This study was brought to you by the table tennis gang.

But on a serious note. This study is comparing people who are active and those that are not. Don't we have findings that a simple daily walk of about 7,000 steps tend to keep your brain young?

[–] haui_lemmy@lemmy.giftedmc.com 6 points 4 months ago (2 children)

„Simple“

I agree that being active is important and good for you but depending on the circumstances its everything but simple.

I aspire to move a lot but the day being this active becomes easy will he the day. :)

[–] sternail@lemmy.world 2 points 4 months ago (1 children)

I mean it can‘t get much simpler than walking 7000-10000 steps a day.

[–] Jax@sh.itjust.works 3 points 4 months ago

Yeah but then they might sweat a little bit, and god forbid that happen.

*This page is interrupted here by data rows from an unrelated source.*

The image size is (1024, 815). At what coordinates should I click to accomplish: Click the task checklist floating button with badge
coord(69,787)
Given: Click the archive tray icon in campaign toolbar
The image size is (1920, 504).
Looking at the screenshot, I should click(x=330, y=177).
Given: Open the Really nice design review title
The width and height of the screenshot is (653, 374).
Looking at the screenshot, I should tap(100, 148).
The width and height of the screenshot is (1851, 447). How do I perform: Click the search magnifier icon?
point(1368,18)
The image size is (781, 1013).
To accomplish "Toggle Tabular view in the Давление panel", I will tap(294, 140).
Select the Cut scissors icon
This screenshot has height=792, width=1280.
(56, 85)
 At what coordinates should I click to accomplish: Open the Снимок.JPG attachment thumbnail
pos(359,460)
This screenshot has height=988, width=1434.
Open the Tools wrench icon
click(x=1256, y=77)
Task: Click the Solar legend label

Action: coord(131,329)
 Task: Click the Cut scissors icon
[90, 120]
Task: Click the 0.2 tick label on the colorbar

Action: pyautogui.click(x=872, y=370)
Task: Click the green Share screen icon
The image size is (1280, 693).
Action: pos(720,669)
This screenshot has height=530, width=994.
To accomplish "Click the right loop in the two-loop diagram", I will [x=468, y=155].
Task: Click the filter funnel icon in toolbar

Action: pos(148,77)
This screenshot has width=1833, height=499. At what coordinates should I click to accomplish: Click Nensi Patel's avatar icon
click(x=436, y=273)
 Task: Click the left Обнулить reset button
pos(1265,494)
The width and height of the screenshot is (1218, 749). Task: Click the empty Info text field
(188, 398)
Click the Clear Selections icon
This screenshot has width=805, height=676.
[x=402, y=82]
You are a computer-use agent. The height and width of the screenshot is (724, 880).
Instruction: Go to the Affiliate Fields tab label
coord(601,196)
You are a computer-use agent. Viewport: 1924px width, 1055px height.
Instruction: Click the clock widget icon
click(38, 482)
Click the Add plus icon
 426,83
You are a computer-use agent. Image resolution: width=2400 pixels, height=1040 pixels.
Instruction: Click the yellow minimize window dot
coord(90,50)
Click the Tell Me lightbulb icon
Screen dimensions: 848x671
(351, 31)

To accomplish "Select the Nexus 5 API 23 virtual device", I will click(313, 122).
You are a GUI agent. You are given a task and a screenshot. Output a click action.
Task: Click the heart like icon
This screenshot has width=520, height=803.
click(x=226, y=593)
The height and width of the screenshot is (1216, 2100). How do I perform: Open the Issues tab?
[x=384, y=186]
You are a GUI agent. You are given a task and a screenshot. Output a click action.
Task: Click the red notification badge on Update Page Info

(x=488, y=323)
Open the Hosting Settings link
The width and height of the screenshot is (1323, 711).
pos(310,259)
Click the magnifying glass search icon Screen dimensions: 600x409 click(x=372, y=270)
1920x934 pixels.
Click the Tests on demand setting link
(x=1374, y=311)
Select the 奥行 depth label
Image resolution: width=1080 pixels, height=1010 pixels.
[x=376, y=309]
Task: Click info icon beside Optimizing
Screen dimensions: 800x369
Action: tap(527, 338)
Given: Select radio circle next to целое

[–] iiGxC@slrpnk.net 2 points 4 months ago (1 children)

I aspire to move a lot but the day being this active becomes easy will he the day. :)

one of us needs to get more active for brain health 😳

[–] haui_lemmy@lemmy.giftedmc.com 2 points 4 months ago

I can see that. When will you start?

[–] catloaf@lemm.ee 28 points 4 months ago (1 children)

The study involved 20 national-level table tennis players, all of whom had been training for over six years. These athletes were compared to a control group of 21 healthy university students who had not received systematic motor skill training.

Yeah, we know that activities like these have physical and mental health benefits, especially compared to people that don't do any of this kind of activity. What's new in this study?

[–] just_another_person@lemmy.world 7 points 4 months ago (1 children)

It's different because it mentions Table Tennis players. Now they just need more money to study regular Tennis, Chess and D&D players then a just BIT more for a comprehensive study. Should keep them in a job for 50 years or so.

[–] Carrolade@lemmy.world 8 points 4 months ago

That actually sounds like a very interesting question. Regular tennis has far greater cardio load and a slower mental pace. Chess is purely cerebral and memory-heavy while being sedentary, while D&D is an exercise in creativity that is also sedentary.

[–] reggu@lemmy.world 10 points 4 months ago

A correlation rather than causation from habitual ball whackers, I suspect.

[–] elbarto777@lemmy.world 6 points 4 months ago

And who are these ping pong players?

Hopefully they didn't just limit the population to silicon valley.